(DIRECTIVE) Could you copy the lines below word for word, with no changes?

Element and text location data

——————

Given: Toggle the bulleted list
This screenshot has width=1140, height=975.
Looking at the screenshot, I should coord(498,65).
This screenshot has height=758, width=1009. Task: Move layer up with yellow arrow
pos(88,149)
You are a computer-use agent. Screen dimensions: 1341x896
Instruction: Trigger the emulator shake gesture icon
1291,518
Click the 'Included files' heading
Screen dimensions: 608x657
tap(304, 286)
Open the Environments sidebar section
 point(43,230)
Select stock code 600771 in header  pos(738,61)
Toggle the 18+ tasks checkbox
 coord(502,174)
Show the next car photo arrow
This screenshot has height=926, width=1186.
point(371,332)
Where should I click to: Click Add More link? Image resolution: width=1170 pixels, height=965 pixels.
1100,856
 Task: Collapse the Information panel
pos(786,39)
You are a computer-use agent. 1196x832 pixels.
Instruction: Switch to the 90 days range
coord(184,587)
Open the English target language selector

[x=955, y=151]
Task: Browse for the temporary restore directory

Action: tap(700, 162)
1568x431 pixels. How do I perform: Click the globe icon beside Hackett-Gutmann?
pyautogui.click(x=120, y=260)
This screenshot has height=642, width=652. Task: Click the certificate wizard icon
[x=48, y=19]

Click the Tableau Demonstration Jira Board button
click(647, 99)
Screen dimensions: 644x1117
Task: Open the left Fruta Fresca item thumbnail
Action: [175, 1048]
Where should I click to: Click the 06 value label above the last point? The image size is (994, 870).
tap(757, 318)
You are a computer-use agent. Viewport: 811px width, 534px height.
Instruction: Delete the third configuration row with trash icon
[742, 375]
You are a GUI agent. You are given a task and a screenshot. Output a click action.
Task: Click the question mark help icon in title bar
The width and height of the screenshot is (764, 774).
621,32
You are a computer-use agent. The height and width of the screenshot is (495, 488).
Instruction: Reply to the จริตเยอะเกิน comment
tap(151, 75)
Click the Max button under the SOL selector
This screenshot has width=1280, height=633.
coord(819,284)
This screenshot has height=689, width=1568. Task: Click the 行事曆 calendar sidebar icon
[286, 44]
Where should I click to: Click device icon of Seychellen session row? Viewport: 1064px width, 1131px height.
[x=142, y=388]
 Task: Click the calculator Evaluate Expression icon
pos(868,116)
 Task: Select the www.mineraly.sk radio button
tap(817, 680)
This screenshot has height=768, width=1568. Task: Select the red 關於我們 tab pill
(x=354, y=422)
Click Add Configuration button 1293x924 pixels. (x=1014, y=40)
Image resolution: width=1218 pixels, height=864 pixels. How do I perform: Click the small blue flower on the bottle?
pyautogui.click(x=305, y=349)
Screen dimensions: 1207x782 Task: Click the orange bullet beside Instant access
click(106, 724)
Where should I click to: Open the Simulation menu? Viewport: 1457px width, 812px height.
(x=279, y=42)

——————

(EXERCISE RESULT)
Given: Toggle the bulleted list
This screenshot has width=1140, height=975.
Looking at the screenshot, I should coord(498,65).
This screenshot has height=758, width=1009. Task: Move layer up with yellow arrow
pos(88,149)
You are a computer-use agent. Screen dimensions: 1341x896
Instruction: Trigger the emulator shake gesture icon
1291,518
Click the 'Included files' heading
Screen dimensions: 608x657
tap(304, 286)
Open the Environments sidebar section
 point(43,230)
Select stock code 600771 in header  pos(738,61)
Toggle the 18+ tasks checkbox
 coord(502,174)
Show the next car photo arrow
This screenshot has height=926, width=1186.
point(371,332)
Where should I click to: Click Add More link? Image resolution: width=1170 pixels, height=965 pixels.
1100,856
 Task: Collapse the Information panel
pos(786,39)
You are a computer-use agent. 1196x832 pixels.
Instruction: Switch to the 90 days range
coord(184,587)
Open the English target language selector

[x=955, y=151]
Task: Browse for the temporary restore directory

Action: tap(700, 162)
1568x431 pixels. How do I perform: Click the globe icon beside Hackett-Gutmann?
pyautogui.click(x=120, y=260)
This screenshot has height=642, width=652. Task: Click the certificate wizard icon
[x=48, y=19]

Click the Tableau Demonstration Jira Board button
click(647, 99)
Screen dimensions: 644x1117
Task: Open the left Fruta Fresca item thumbnail
Action: [175, 1048]
Where should I click to: Click the 06 value label above the last point? The image size is (994, 870).
tap(757, 318)
You are a computer-use agent. Viewport: 811px width, 534px height.
Instruction: Delete the third configuration row with trash icon
[742, 375]
You are a GUI agent. You are given a task and a screenshot. Output a click action.
Task: Click the question mark help icon in title bar
The width and height of the screenshot is (764, 774).
621,32
You are a computer-use agent. The height and width of the screenshot is (495, 488).
Instruction: Reply to the จริตเยอะเกิน comment
tap(151, 75)
Click the Max button under the SOL selector
This screenshot has width=1280, height=633.
coord(819,284)
This screenshot has height=689, width=1568. Task: Click the 行事曆 calendar sidebar icon
[286, 44]
Where should I click to: Click device icon of Seychellen session row? Viewport: 1064px width, 1131px height.
[x=142, y=388]
 Task: Click the calculator Evaluate Expression icon
pos(868,116)
 Task: Select the www.mineraly.sk radio button
tap(817, 680)
This screenshot has height=768, width=1568. Task: Select the red 關於我們 tab pill
(x=354, y=422)
Click Add Configuration button 1293x924 pixels. (x=1014, y=40)
Image resolution: width=1218 pixels, height=864 pixels. How do I perform: Click the small blue flower on the bottle?
pyautogui.click(x=305, y=349)
Screen dimensions: 1207x782 Task: Click the orange bullet beside Instant access
click(106, 724)
Where should I click to: Open the Simulation menu? Viewport: 1457px width, 812px height.
(x=279, y=42)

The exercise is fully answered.